When insects grow annoying in the damp woods and around water sources, mature bucks begin camping out in agricultural crops to avoid the onslaught of biting insects. Since they can survive with less water, it would not be uncommon for them to spend most of the summer within the confines of a standing corn field. Many midsummer days I’ve seen bucks bed all day in stands of soybeans and milo, a 95-degree sun beating down on them, preferring this over enduring the constant badgering of insects in the shade of a woodlot.

Most bucks 3 years of age and older can be found within the same 50 to 100 acres an entire summer. Their small summer range will always include the closeness of an open water source. In the Corn Belt, a mature buck only occasionally visits water during early summer when crops are succulent with new growth. In drought years or after crops begin maturing, they make regular trips to water in the cool of late night when insects are less active.

Hunting Near Water

It seems reasonable to most hunters to set up an ambush near water when lots of tracks prove the consistent visits of deer. While I was giving a trail camera seminar, an Ohio hunter asked, “I’m hunting a creek crossing where my trail camera took hundreds of photos of a half-dozen nice bucks that were using this area before the season opener. After two weeks into the bow season, I had not seen more than a couple does and fawns there. Disappointed, I pulled my stand. Where did the bucks go?”

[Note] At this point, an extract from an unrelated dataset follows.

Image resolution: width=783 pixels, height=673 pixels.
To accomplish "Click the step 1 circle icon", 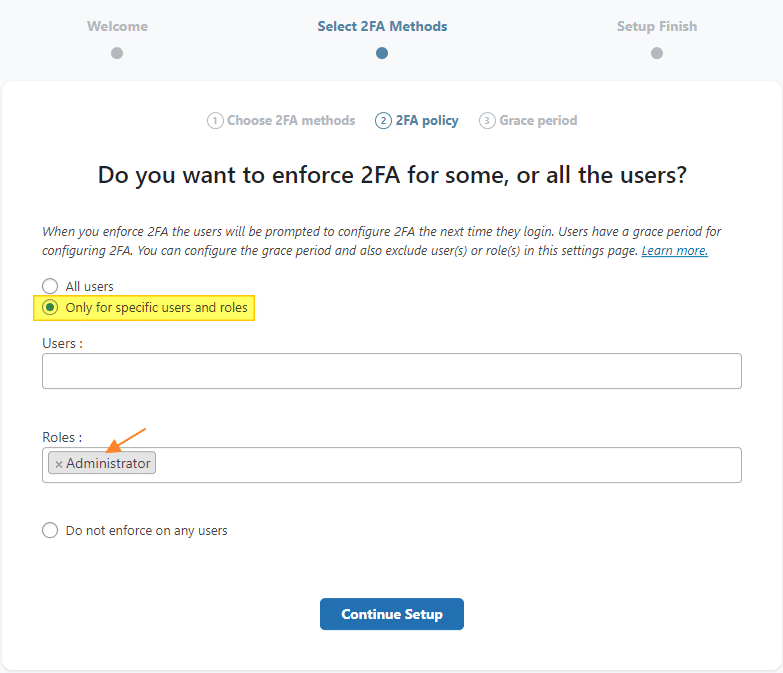I will 215,121.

Though answering a question like this is always speculation without knowing the area and the ability of the hunter, this was my best guess: Humidity near streams or ponds is higher than normal, which gives a whitetail’s nose an edge. Without odor particles floating on tiny beads of moisture and collecting on a deer’s nose, whitetails are oblivious to stealth hunters.

Most tributaries are in low areas with contiguous tree lines. Leaves would still have been on trees in Ohio’s early bow season. Swirling or no wind near the Buckeye hunter’s stand site could have warned whitetails of his presence well before they were within view. And once deer recognize a danger zone, they will habitually wind-test that area before entering it thereafter.

Hunt low-lying areas near water only after leaf cover has dropped and on days with a rising barometer. This will give residual human scents a chance to rise above a deer’s nose. A falling barometer means that air is beginning to dampen with precipitation. Saturating air favors guarded whitetails.

Stream-based bucks are there for multiple reasons: to get a drink, of course, but adjacent areas also hold fertile soil that is usually farmed, and that provides easily accessed food. Sometimes the only oak trees with acorns during a drought year are those growing adjacent to a stream bed. Thick vegetation along watercourses also provides great hideouts after crops are harvested. It’s tough approaching these brushy tree lines through an open field without being discovered.

One of the most effective ruses for harvesting a smart, streamside buck is a water approach. Walking the edge of a creek or river to enter an ambush site before daybreak is sometimes the only feasible method to remain undetected. This regularly requires a longer trek in and more preparation, but the payoff is worth the effort!

Water And The Rut

Especially during early stages of the rut, when young bucks constantly chase, both they and badgered does seek out open water to replace loss through panting and profuse salivating. Elevated body temperature from exertion forces thirst, thus whitetails instinctively drink to avoid the consequences of dehydration. Higher levels of the actual drinking of water curtails appetite, also a known occurrence in humans. This, and the focused attention on procreation, causes bucks to lose weight. So how does knowing this offer any kind of an advantage to smart hunters?

During warm ruts, harassed does are quite willing to expose themselves in the open to lap water from a field pond. Seems they know that bucks prefer some level of concealment — at least in the early stages of rut. Though young bucks will drink about anywhere offering some cover, mature bucks, I’ve found, favor small mud holes in thickets; what I call tadpole pools. These are often overgrown cattle ponds, long forgotten, not maintained.

Sitting in a treestand all day during the rut, staring at a tiny pool of water surrounded by dense cover, can be a bit boring — until a monster appears at point-blank range. Then the wait becomes worth the prize!